> [What to do]: Would you return exactly the lines below from the line with "Given: Click the Password label text" through the line with "The width and", both included, and nothing else, leaving out the pictures?

> [Supplied information]:
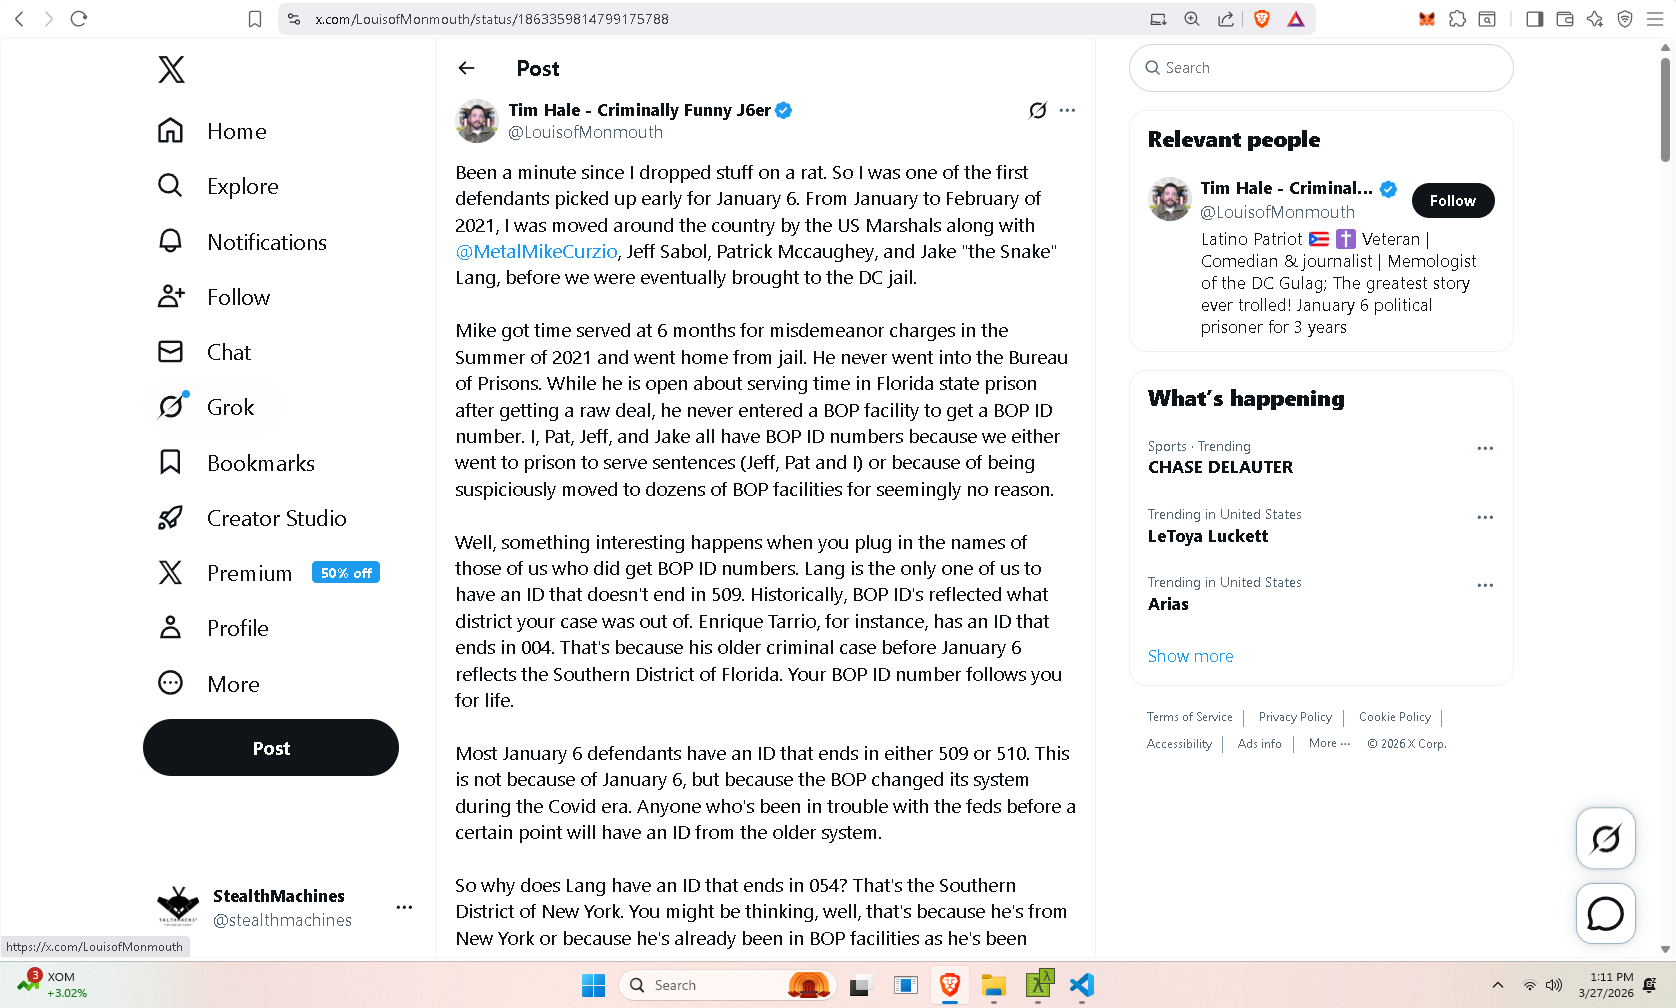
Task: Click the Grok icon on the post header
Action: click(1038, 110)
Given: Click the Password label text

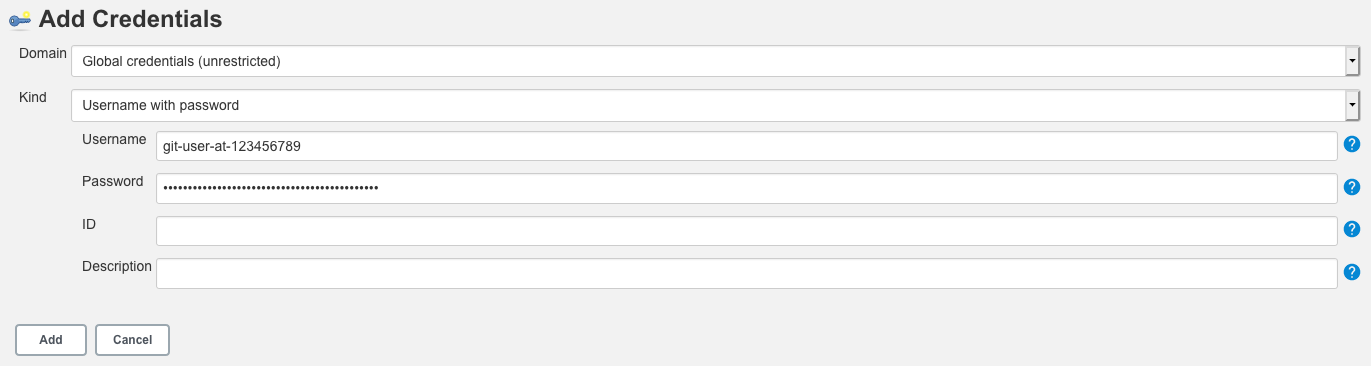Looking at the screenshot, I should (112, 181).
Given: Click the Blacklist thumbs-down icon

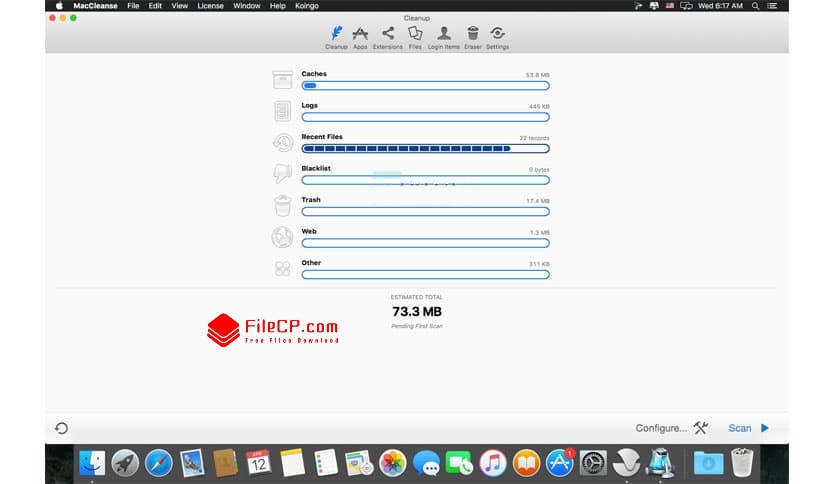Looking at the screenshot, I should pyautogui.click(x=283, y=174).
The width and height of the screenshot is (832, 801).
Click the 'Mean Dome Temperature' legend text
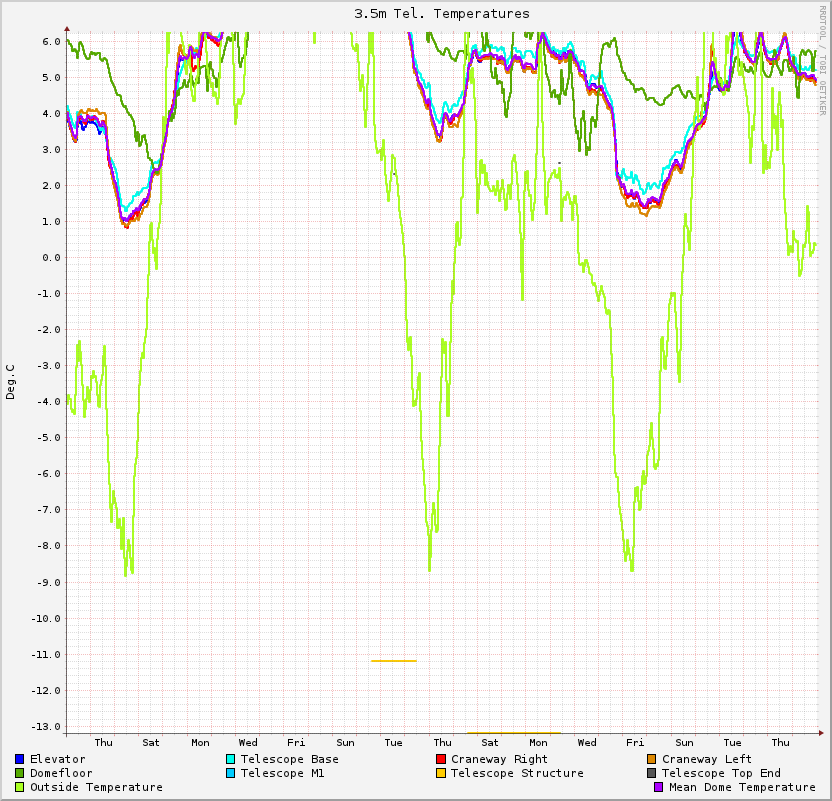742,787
---
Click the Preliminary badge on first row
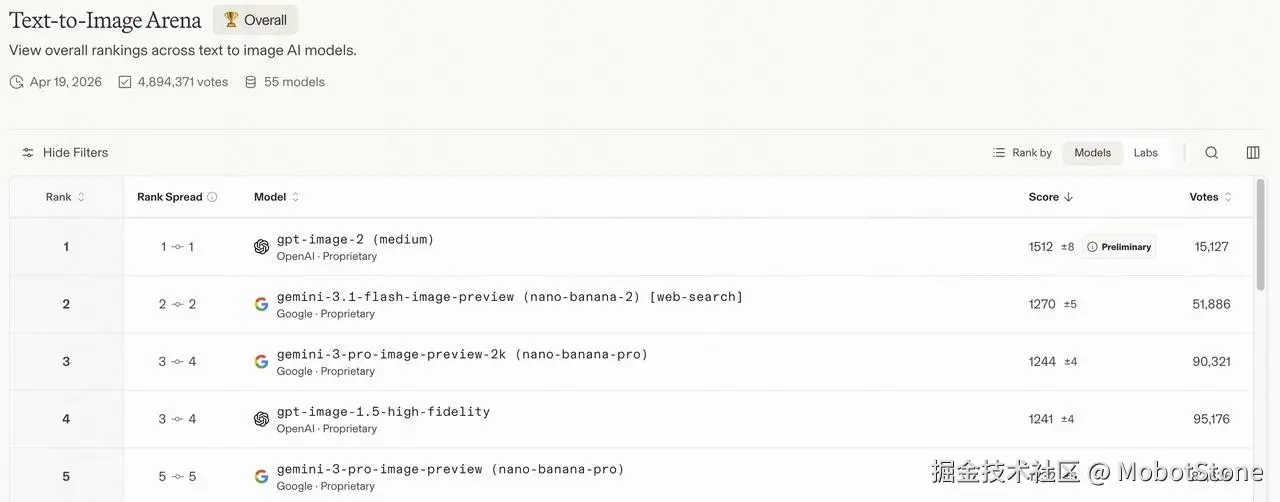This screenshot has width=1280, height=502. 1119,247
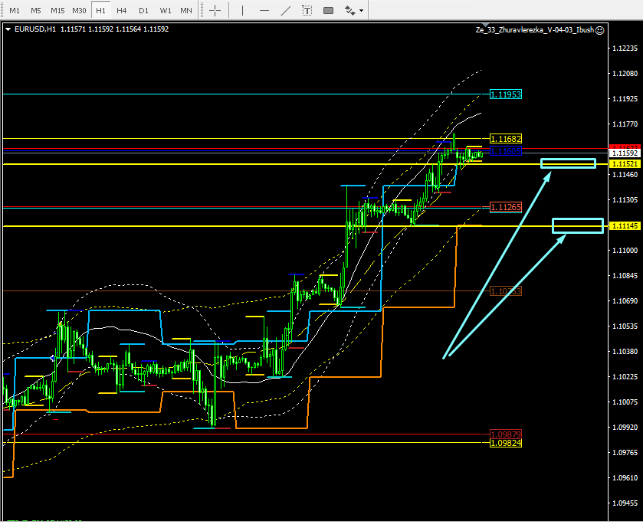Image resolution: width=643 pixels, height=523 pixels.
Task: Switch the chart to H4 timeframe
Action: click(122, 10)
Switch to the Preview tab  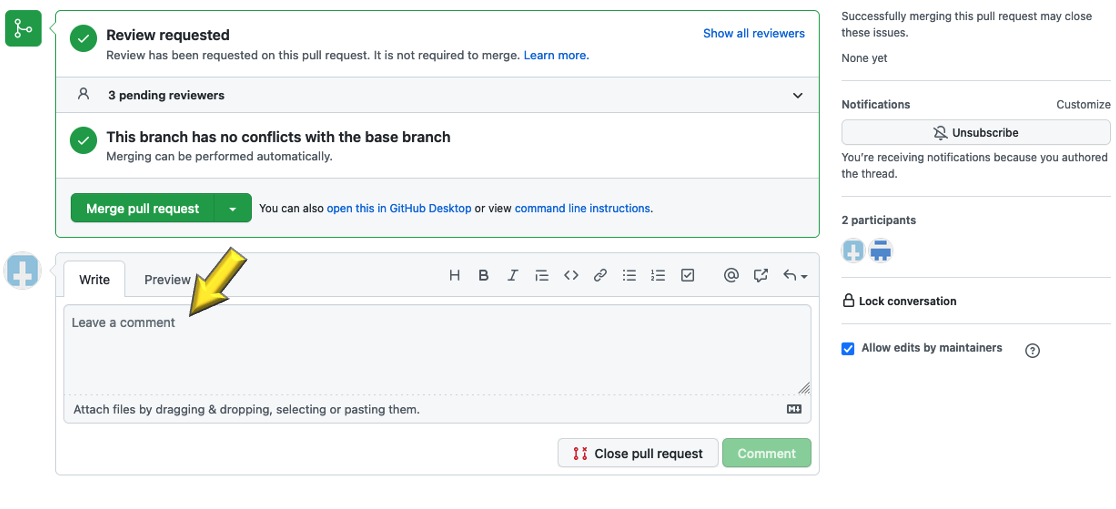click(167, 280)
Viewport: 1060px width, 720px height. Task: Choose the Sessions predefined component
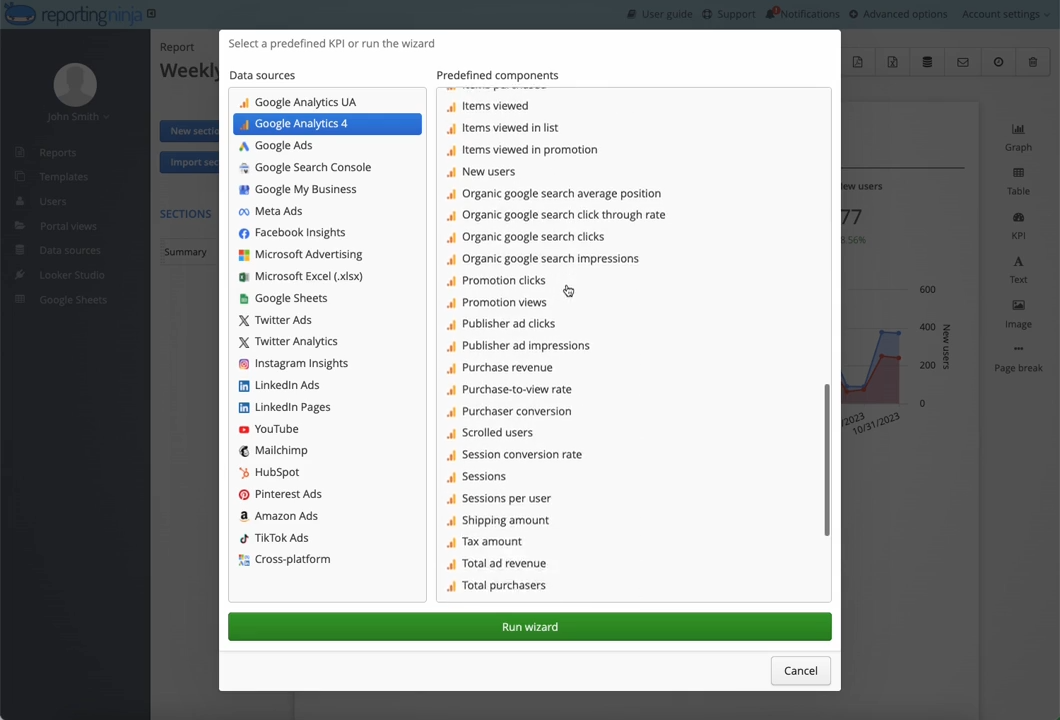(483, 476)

> [Task answer]:
Given: Click the Password label text

Looking at the screenshot, I should (112, 181).
Given: Click the Blacklist thumbs-down icon

Looking at the screenshot, I should pyautogui.click(x=283, y=174).
The width and height of the screenshot is (832, 801).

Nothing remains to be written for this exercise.